Internet Technologies and Cultures Call to Action 2007

Information Finding via Discovery, Recovery, and Delivery.


Has it become any easier to find a needle in a haystack in the information age?

The surface web consists of tens of billion pages in over 80 languages and is growing rapidly. Beneath this lays a deep web of much greater size. Complexity, size, and rate of expansion combine to make Web searching a significant challenge. To transform raw data into knowledge that is relevant to the information seeker, we need to go beyond string manipulation, and go, for example, towards the database of intentions, as proposed by John Battelle (2005).[1] Moreover, there is a growing demand to have information be accessible by anyone, from anywhere, at anytime.

The long-term goal of the Microsoft Research External Research & Programs Internet Technology and Cultures initiative is to advance research in desktop, mobile, and Web information discovery, recovery, and delivery through a better understanding of people’s search behaviors and needs, and ultimately building new and relevant knowledge for the user.

As part of building the initiative’s roadmap, we have identified three research themes for the next few years:

  • Enabling Research with Real World Data
  • Making the Web Meaningful and Social
  • Search on the Go

Enabling Research with Real World Data

Should we be developing better algorithms and training sets, or should we just be adding more data, or both?
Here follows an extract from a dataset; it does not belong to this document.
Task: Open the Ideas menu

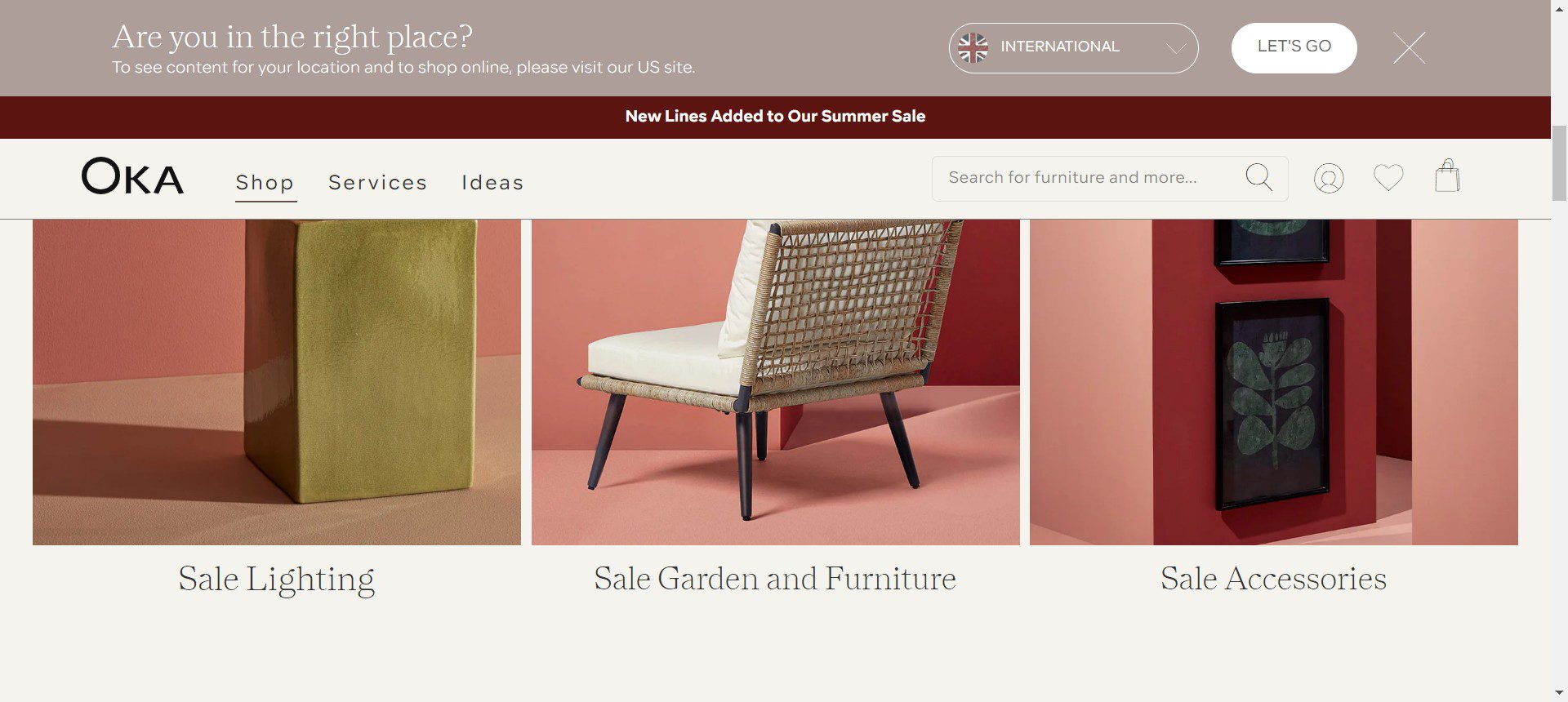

How much data is enough data to make decisions? Banko and Brill (2001)[2] showed, in a disambiguation task, that by using “more than a thousand times more data than had previously been used,” they “were able to significantly reduce the error rate, compared to the best system trained on the standard training size set.”

By providing large data sets, at Web scale, to the research community, we hope to enable the next generation of search algorithms, and we hope to identify bold, innovative approaches to information retrieval, data mining, machine learning, and human computer interactions — with the ultimate goal of creating new technologies that can drastically change the way we interact with the Web.

We have started this effort with a Request for Proposals (RFP) Accelerating Search in Academic Research 2006[3] for which we made available over 15 million real data query logs and click-throughs from MSN. The RFP, which generated over 180 proposals worldwide, was awarded to 12 Live Labs institutions[4] that are posing some of the most compelling questions in search technology today:

  • Even if the user gets relevant results, can he or she trust that information?
  • What’s happening on that part of the Web that’s not being crawled today, the so-called Deep Web?
  • How can user behavior help predict economic or social changes?
  • Is search an inference problem?
  • Is handling terabytes of data a trigger for (re-)enabling Artificial Intelligence in search by pushing research into new fields of computing?

Making the Web Meaningful and Social

This theme explores opportunities to put semantic and social computing ideas to work. The acquisition of semantic information has been the bottleneck to allow for a semantic analysis of information. With Internet culture evolving rapidly where people are not just consumers of information but are becoming “makers of information”[5], is it now the time to revisit this bottleneck and address the following:

  • How do people collaborate on the internet to produce data, metadata?
  • What are the processes and incentives for creating “good” data as opposed to “vandalizing” an acquisition effort?
  • What are the tradeoffs between “top down” approaches to meaning (such as reference ontology) or a bottom-up approach (such as folksonomies)?
  • Is there a value in a tagging platform?
  • Where is the value of the Semantic Web to improve the internet experience?

Search on the Go

GPS chips are becoming more available on cell phones, partly as a response to the 2005 government-mandated Enhanced 911 program to help emergency workers find people who dial 911 from their cell phones. One in three mobile handset phones will be a “smart phone” or Web-enabled device by 2009 in Western Europe. Cell phones are becoming India’s gateway to the Internet. In Japan, mobile devices are the winners of information exchange.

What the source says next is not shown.